Fig.1.

Wnt-mediated suppression of Sox2 and induction of lef-1 in postnatal submucosal gland stem cells is critical for tracheal gland formation in mice. At birth, the mouse tracheal surface airway epithelium (SAE) expresses Sox2 [Xie et al., 2014] and Sox17 (not shown) [Liu et al., 2010]. In this context, Sox proteins repress Lef-1 expression by binding to the lef-1 promoter. Local Wnt3A signals at sights of primordial glandular placode (PGP) formation are required for gland development [Driskell etal., 2007]. This Wnt signal leads to at least two key functional changes in PGPs that are required for specification and proliferation of glandular stem cells.
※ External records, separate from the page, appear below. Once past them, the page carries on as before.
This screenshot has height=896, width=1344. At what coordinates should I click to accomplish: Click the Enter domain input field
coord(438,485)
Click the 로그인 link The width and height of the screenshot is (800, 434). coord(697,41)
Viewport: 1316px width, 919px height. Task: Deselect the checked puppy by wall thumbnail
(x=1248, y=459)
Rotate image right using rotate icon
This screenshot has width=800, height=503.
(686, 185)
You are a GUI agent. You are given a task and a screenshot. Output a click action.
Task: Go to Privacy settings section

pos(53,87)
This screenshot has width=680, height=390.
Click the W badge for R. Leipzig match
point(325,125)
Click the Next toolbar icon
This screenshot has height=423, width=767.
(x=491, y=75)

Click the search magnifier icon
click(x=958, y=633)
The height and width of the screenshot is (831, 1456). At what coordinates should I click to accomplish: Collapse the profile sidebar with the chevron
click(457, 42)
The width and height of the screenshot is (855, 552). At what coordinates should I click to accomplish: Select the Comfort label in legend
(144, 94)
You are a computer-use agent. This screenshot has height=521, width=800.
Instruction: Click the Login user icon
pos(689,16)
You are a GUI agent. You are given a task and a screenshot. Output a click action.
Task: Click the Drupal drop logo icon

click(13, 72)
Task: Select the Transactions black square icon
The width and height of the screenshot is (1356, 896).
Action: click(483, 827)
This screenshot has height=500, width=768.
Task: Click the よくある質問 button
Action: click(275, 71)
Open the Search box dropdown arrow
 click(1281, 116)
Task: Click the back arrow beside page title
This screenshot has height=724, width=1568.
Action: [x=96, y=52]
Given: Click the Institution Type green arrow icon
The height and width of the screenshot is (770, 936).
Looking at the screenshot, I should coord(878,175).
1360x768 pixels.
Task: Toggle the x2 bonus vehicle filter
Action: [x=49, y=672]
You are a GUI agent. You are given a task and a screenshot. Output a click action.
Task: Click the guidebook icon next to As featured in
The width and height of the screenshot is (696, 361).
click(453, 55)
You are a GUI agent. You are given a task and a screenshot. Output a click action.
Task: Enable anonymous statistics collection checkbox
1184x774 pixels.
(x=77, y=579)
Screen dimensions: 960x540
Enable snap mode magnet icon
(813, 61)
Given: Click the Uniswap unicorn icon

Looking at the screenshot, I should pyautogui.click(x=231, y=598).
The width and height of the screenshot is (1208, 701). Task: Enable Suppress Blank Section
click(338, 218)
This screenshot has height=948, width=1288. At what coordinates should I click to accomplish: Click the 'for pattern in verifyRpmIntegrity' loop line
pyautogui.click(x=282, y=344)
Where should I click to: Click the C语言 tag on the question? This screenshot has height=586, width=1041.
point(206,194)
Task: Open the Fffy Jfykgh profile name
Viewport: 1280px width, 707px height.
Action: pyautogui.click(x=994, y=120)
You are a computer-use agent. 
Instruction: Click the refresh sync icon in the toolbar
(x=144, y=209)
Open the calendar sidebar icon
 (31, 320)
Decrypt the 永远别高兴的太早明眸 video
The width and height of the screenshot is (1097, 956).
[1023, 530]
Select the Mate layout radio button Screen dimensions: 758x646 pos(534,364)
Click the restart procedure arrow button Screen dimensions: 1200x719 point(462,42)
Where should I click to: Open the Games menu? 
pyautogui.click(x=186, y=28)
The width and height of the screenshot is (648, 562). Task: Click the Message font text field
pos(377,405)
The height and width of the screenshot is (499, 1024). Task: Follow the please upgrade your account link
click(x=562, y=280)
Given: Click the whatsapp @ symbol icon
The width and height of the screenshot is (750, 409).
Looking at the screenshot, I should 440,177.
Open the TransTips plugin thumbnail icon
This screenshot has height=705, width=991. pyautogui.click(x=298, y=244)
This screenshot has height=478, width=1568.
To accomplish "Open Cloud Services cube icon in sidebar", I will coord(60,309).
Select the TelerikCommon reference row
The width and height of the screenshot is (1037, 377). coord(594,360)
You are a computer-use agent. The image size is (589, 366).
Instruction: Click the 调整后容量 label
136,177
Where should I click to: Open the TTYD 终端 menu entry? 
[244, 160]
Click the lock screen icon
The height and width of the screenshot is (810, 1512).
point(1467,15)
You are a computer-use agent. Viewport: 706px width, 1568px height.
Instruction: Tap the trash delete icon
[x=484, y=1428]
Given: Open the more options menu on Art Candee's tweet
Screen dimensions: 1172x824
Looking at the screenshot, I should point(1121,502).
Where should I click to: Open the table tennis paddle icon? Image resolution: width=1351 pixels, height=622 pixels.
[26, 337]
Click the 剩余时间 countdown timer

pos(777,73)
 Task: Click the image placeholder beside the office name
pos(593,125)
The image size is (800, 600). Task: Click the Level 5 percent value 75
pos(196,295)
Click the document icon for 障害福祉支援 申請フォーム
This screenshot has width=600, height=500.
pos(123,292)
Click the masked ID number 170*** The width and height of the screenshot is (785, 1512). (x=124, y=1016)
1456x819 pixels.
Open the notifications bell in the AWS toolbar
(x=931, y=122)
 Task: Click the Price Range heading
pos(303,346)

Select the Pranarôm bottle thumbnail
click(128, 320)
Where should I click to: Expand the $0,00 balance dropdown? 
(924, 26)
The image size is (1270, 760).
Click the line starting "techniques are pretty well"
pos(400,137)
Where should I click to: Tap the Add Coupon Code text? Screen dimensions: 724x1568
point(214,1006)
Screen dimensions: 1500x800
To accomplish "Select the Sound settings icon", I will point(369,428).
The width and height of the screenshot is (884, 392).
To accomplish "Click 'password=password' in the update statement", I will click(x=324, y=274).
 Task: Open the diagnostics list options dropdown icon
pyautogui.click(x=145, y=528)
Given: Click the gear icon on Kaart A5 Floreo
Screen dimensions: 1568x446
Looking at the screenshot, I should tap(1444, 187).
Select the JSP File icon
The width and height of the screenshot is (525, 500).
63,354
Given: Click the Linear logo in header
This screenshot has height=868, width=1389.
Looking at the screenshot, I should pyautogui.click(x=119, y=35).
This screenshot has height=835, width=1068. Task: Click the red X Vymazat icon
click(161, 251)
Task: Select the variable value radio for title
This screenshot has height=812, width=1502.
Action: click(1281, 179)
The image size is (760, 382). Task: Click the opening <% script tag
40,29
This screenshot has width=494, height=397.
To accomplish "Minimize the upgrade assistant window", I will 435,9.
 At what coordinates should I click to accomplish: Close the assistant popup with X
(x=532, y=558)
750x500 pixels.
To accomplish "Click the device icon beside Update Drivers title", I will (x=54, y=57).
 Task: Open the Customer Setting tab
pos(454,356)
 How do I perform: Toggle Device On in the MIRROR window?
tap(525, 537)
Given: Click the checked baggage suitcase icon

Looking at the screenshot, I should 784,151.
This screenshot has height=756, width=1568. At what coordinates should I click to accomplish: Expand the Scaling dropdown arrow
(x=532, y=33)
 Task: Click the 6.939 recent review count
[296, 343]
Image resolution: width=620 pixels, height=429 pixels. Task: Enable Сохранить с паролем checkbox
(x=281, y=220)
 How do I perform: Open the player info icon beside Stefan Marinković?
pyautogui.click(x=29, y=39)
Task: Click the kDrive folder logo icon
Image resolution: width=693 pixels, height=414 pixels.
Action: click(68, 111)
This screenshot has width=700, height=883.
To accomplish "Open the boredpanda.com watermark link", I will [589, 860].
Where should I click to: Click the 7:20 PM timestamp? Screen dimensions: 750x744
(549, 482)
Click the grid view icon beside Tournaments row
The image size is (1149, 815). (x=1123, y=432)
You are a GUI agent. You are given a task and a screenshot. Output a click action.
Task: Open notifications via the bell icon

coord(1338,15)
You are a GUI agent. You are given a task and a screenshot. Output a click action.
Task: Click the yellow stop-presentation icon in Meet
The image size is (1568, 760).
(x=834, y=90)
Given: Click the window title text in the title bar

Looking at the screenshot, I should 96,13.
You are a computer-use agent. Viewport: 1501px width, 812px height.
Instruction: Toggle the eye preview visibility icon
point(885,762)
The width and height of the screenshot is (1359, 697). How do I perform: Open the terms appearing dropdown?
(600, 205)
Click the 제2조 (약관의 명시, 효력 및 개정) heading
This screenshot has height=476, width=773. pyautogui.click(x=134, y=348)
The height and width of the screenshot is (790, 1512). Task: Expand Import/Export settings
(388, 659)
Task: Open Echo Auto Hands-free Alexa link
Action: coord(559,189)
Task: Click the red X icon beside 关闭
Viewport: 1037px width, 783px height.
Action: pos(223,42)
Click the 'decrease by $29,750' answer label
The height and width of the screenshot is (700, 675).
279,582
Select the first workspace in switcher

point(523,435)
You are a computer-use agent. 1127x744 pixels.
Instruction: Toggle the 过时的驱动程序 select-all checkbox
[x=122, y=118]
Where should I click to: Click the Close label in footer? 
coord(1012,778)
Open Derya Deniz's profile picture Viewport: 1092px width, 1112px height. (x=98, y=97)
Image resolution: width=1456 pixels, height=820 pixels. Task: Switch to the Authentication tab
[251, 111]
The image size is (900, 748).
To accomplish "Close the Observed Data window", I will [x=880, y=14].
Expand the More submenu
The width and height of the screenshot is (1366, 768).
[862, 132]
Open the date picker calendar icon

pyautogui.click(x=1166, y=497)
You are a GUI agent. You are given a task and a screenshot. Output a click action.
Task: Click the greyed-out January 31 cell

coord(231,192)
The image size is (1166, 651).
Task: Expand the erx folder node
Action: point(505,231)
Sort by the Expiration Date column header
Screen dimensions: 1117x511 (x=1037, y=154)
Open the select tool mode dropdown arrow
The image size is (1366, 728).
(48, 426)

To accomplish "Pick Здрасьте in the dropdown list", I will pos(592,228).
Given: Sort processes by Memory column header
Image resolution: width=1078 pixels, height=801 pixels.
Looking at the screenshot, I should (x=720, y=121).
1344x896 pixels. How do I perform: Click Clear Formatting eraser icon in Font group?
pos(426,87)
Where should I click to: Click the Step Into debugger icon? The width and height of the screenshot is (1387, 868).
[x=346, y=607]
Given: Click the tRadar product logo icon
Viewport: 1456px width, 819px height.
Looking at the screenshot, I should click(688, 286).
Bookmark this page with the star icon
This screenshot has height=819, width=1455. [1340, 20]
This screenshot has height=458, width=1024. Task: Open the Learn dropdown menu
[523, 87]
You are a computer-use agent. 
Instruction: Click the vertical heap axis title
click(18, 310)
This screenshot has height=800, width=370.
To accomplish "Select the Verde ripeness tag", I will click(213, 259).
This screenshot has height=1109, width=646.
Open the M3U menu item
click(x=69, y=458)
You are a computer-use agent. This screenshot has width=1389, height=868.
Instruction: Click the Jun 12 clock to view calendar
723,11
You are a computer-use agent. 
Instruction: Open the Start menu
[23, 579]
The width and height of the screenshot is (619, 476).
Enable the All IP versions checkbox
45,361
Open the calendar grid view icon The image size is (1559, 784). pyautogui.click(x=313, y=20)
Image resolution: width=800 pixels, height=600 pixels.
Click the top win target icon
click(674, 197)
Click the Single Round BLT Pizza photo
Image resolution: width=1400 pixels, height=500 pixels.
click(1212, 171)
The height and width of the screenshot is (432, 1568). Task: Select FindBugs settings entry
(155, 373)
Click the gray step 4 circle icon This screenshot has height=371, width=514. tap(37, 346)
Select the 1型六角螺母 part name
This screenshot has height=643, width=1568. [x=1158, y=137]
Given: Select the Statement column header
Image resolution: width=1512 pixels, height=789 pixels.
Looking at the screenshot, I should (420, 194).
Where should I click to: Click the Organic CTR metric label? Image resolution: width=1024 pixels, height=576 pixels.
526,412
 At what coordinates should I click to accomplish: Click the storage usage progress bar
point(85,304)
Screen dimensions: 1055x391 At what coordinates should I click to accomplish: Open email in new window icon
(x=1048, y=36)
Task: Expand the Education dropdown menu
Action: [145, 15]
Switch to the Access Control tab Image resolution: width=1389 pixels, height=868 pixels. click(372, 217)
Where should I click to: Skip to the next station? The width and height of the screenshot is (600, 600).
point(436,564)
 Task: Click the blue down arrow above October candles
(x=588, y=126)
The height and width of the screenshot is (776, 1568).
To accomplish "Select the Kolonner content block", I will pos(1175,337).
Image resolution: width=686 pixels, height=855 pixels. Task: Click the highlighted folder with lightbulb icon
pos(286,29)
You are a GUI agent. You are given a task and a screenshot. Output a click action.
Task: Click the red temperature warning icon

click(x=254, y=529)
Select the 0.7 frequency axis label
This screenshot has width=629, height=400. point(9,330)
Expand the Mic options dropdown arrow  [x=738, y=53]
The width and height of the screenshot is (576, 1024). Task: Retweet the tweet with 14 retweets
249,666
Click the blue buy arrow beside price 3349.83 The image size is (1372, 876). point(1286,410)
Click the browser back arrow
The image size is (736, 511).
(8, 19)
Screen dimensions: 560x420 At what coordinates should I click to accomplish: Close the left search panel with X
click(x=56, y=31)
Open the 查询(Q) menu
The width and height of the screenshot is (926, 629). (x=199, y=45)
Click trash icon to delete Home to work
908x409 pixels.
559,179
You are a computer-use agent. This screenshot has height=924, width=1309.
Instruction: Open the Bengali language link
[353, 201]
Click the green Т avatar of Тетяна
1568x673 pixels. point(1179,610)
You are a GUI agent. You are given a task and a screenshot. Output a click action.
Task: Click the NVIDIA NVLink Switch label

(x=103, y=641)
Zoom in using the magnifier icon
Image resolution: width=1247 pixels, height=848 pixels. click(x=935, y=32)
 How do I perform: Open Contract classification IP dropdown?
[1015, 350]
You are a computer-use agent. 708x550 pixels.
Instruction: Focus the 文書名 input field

First, the Wnt signal suppresses Sox expression in the primordial glandular stem cells [Liu et al., 2010; Xie et al., 2014]. Sox proteins compete for binding at TCF consensus sequences in the lef-1 promoter, thus reduced Sox expression in glandular stem cells primes the Lef-1 promoter for induction by Wnt signaling [Liu et al., 2010; Xie et al., 2014]. Second, Wnt induction raises the level of transcriptionally active β-catenin in glandular stem cells leading to the transcriptional activation of the Lef-1 promoter through the binding of TCF/β-catenin complexes [Liu et al., 2010; Xie et al., 2014]. The figure shows a schematic of early stage I PGP formation and corresponding phenotypic expression of Lef-1 (red), Sox2 (green), and Wnt activation (blue) by immunofluorescence. Wnt activation is indexed by a transgenic reporter line that express an EGFP-histone-28 fusion protein under the direction of a TCF-responsive promoter [Ferrer-Vaquer et al., 2010].